Corona: Niederländische Regierung nahm Einfluss auf "unabhängiges" Beratergremium

Seite 2: Einflussnahme des Ministeriums

Das erste Beispiel findet sich bereits für den 14. April 2020, als in den Niederlanden umfassende Schutzmaßnahmen galten. Die Fachleute des OMT hatten sich in ihrer damaligen Empfehlung auch mit dem Risiko der Verbreitung des Coronavirus in weiterführenden Schulen auseinandergesetzt.

Dass diese möglicherweise "in großem Maßstab" zu den Infektionen beitragen, gefiel dem Gesundheitsministerium aber nicht. Das würde "sehr unheilvoll" klingen. Der Ausdruck "in großem Maßstab" sollte darum durch "überregional" ersetzt werden – das taten die Beamten des RIVM.

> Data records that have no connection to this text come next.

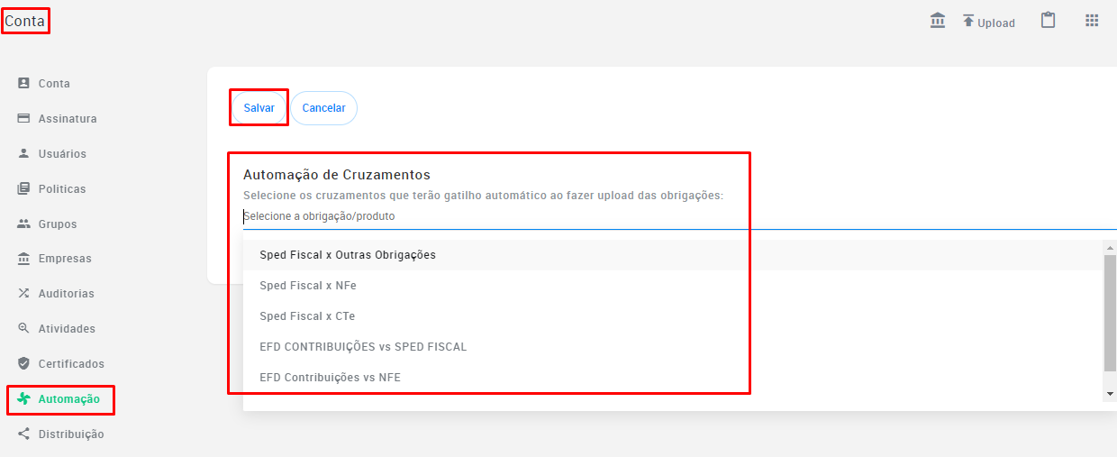Image resolution: width=1117 pixels, height=457 pixels.
Task: Click the Conta sidebar icon
Action: 24,83
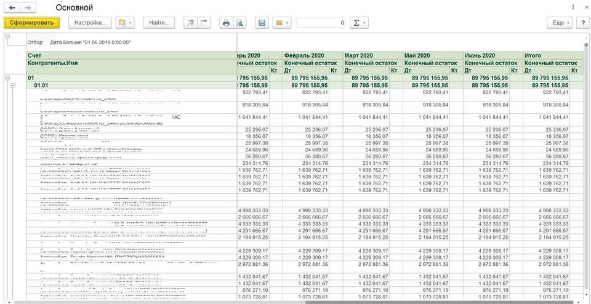
Task: Navigate back with left arrow
Action: click(12, 8)
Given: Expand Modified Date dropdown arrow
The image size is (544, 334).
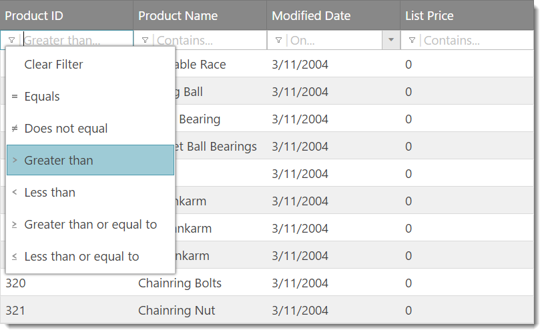Looking at the screenshot, I should click(x=391, y=41).
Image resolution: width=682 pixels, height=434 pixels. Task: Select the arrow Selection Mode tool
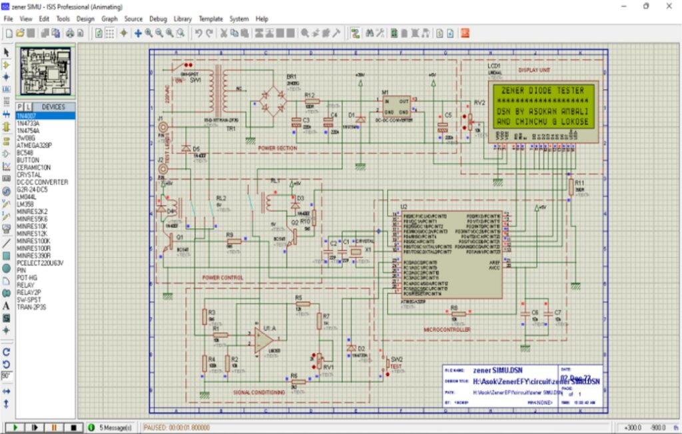point(7,52)
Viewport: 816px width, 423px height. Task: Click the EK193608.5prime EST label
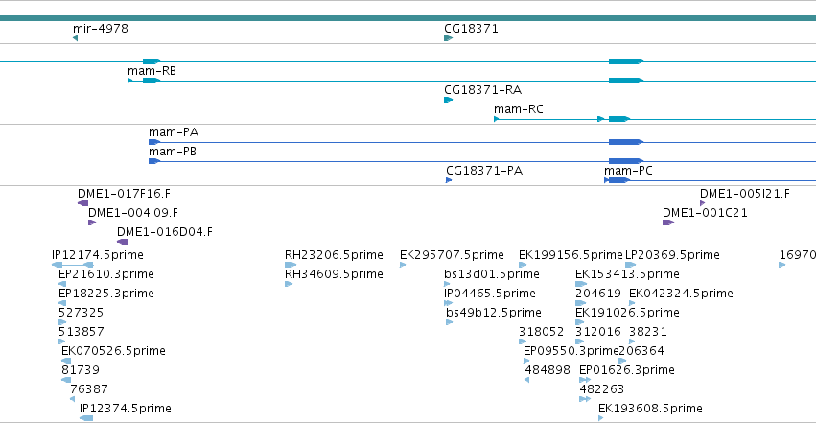[x=650, y=409]
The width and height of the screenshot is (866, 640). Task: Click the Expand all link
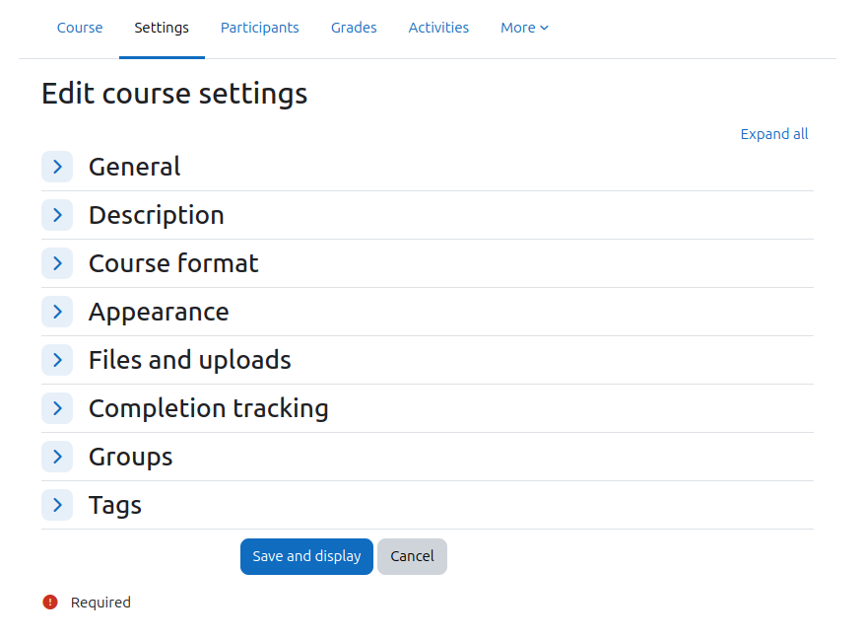[773, 134]
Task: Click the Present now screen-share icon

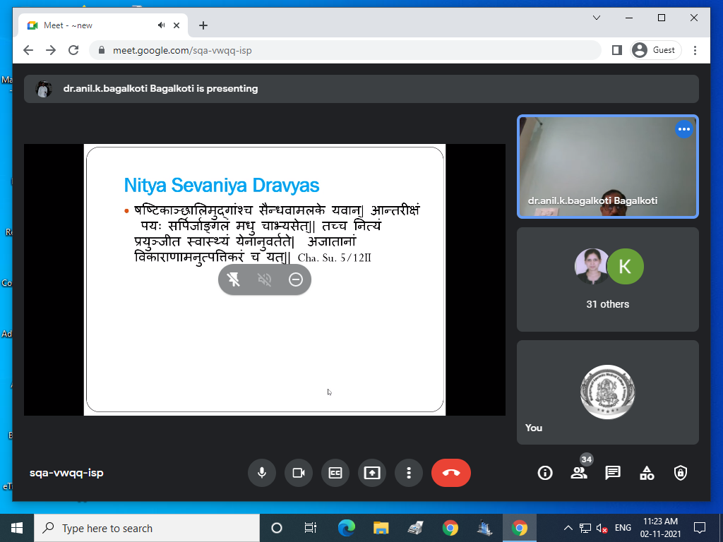Action: [x=372, y=473]
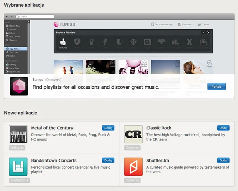Viewport: 238px width, 191px height.
Task: Click the Tunigo pink gem app icon
Action: (19, 86)
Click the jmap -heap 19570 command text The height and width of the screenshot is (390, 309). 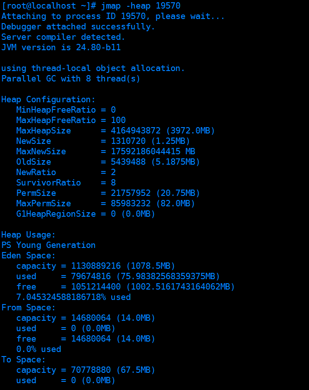coord(141,6)
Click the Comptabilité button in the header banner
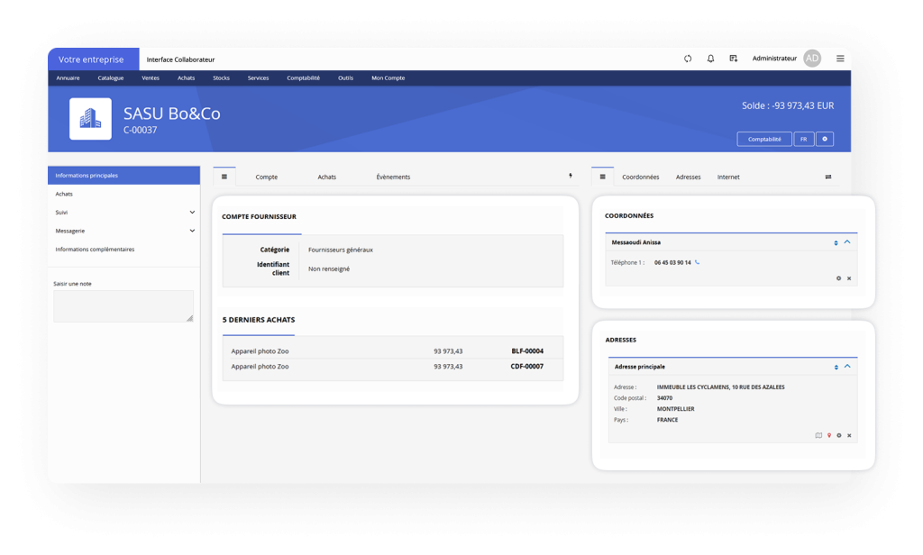The height and width of the screenshot is (555, 923). 764,140
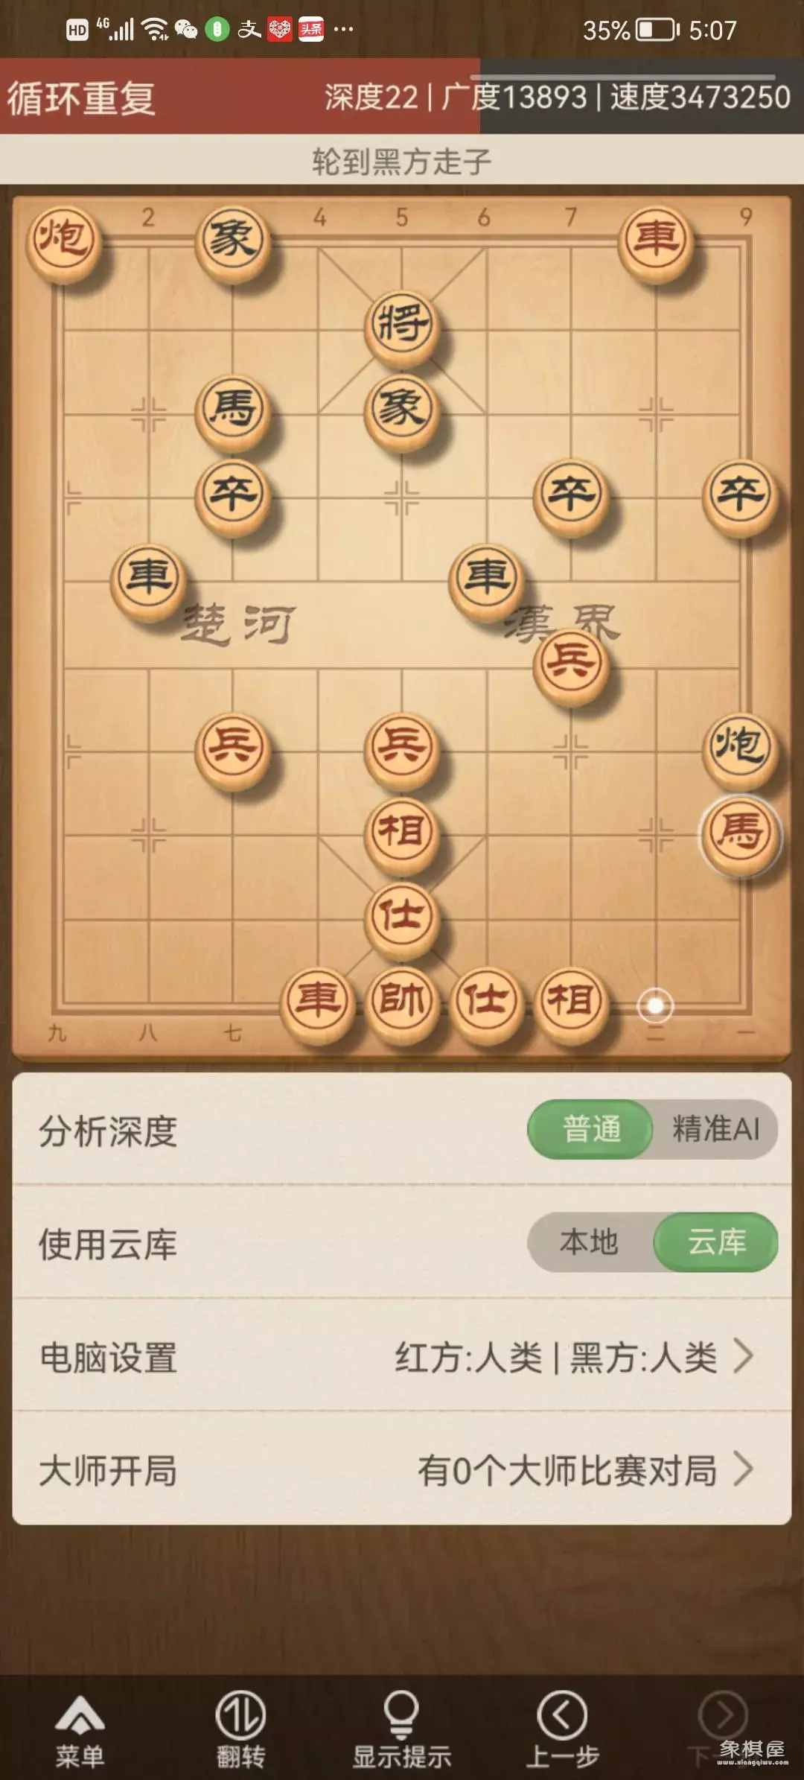Screen dimensions: 804x1780
Task: Tap the analysis progress bar at top
Action: [x=624, y=77]
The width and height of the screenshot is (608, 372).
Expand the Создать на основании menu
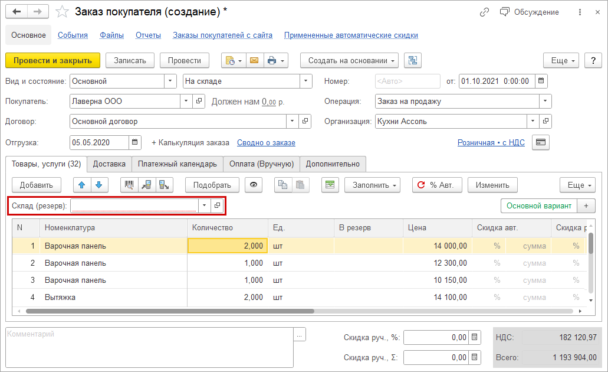pos(349,60)
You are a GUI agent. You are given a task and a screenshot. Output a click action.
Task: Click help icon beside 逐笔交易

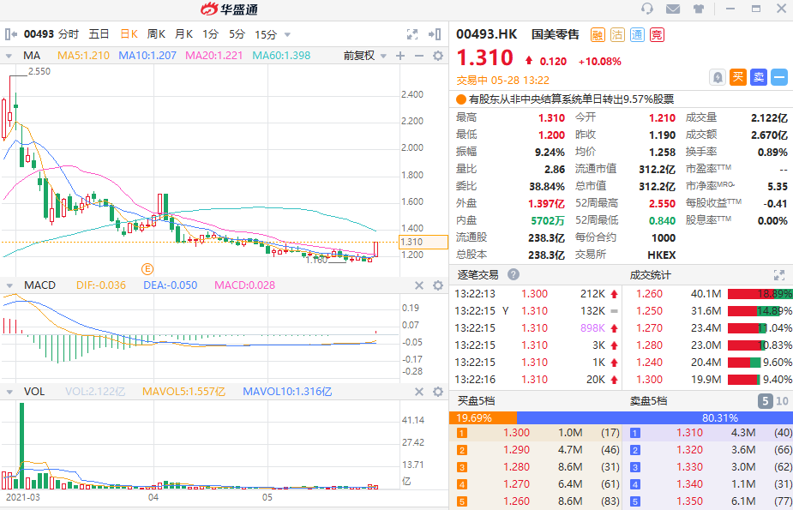514,275
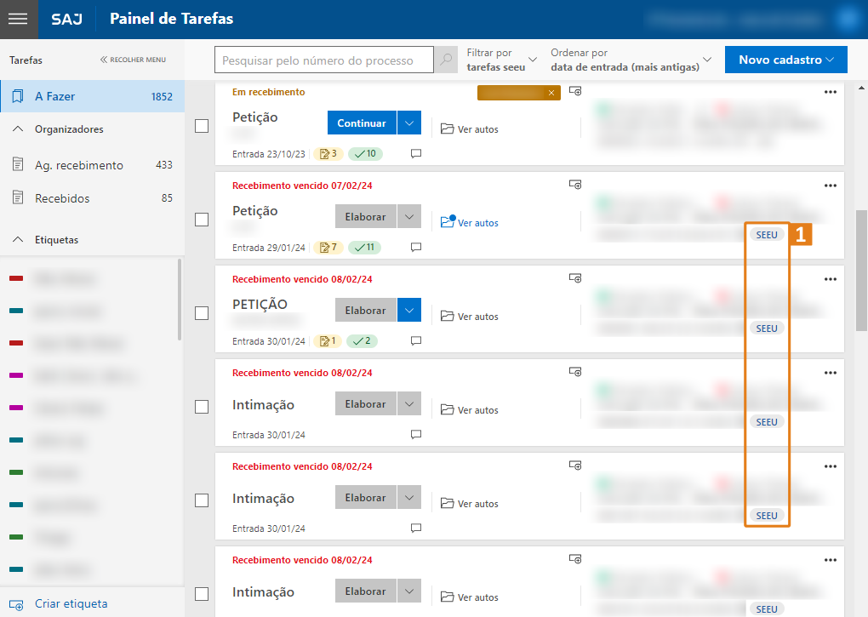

Das zweite Beispiel bezieht sich auf dieselbe OMT-Empfehlung. Darin hatten die Wissenschaftlerinnen und Wissenschaftler erklärt, man könne sich derzeit nicht für eine Lockerung von Schutzmaßnahmen aussprechen, da die hierfür nötigen Bedingungen noch nicht erfüllt seien. Insbesondere ging es um das Sinken der Reproduktionszahl R unter den kritischen Wert von 1, das auf einen Rückgang des Pandemiegeschehens hinweisen würde.

Dass Bedingungen noch nicht erfüllt sind, gefiel dem Gesundheitsministerium nicht. Die Passage wurde gestrichen. Übrig blieb nur die Empfehlung, man könne Maßnahmen noch nicht lockern, da die Belastung für das Gesundheitswesen zu groß sei.

Kritik unerwünscht

Das dritte Beispiel findet sich für den 4. Mai 2020. Hier zweifelten die Fachleute des OMT an dem Versprechen des damaligen Gesundheitsministers De Jonge, dass man zum 1. Juni genügend Material haben würde, um alle Menschen mit Covid-Symptomen zu testen. Später würden sich diese kritische Einschätzung als zutreffend erweisen.

Die Zweifel an der Aussage ihres Dienstherrn sah das Gesundheitsministerium aber nicht gern. Der Alternativvorschlag lautete: "Das OMT gibt an, dass es von größter Bedeutung ist, am 1. Juni über hinreichend viel Materialien und Kapazität zu verfügen, um alle Personen mit Beschwerden testen zu können." Und so steht es dann auch in der Endfassung – ohne (berechtigte) Zweifel.

Am 28. September 2020 ging es dann unter anderem um Regeln für Pflegeeinrichtungen. Dazu hatte das OMT die präventive Verwendung von Schutzmasken und eine Besucherregelung empfohlen. Das Ministerium wollte, dass dies ausdrücklich nur als "Empfehlung" aufgenommen wird. Auch das wurde angepasst.

Bei zwei weiteren Beispielen vom 10. November und 14. Dezember 2020 ging es um den Umgang mit Nerzfarmen und die Kontaktverfolgung durch die Gesundheitsämter. Zur Letzteren merkte das OMT an, dass Bemühungen zur Nachverfolgung von Infektionen reduziert wurden und die Wartezeiten bei den Teststraßen wieder zunehmen könnten.

Auch das gefiel dem Gesundheitsministerium nicht. Insbesondere würde das den Bemühungen der Menschen nicht gerecht, die sich für die Tests einsetzten. Übrig blieb letztlich nur die abgeschwächte wie vage Aussage, dass die Kontaktverfolgung "unter Druck steht".

Doch kein Schutz der Schwächeren?

Das letzte und wahrscheinlich eindrücklichste Beispiel bezieht sich noch einmal auf den 14. April 2020. Die Fachleute des OMT wiesen darauf hin, dass zu diesem Zeitpunkt bereits in einem Drittel aller Pflegeeinrichtungen Coronainfektionen festgestellt waren – und diese Zahl das tatsächliche Infektionsgeschehen wahrscheinlich unterschätzte.

Die Wissenschaftlerinnen und Wissenschaftler brachten das mit den anfänglich eingeschränkten Regeln für das Testen und dem Mangel an Schutzausrüstung in Zusammenhang. Das war ein sensibler Punkt, da Ministerpräsident Mark Rutte noch kurz vorher versprochen hatte, der Schutz gefährdeter älterer Menschen habe die "absolute Priorität".

Das Gesundheitsministerium bat dann das RIVM, die Feststellung des OMT zu relativieren: Die Verbreitung in den Pflegeeinrichtungen liege nicht nur am Mangel an Tests und Schutzausrüstung, sondern auch an "atypischen Krankheitsverläufen" bei Älteren. Anders als die Niederlande haben andere Länder aber aus diesem Grund die Pflegeeinrichtungen gerade besser geschützt.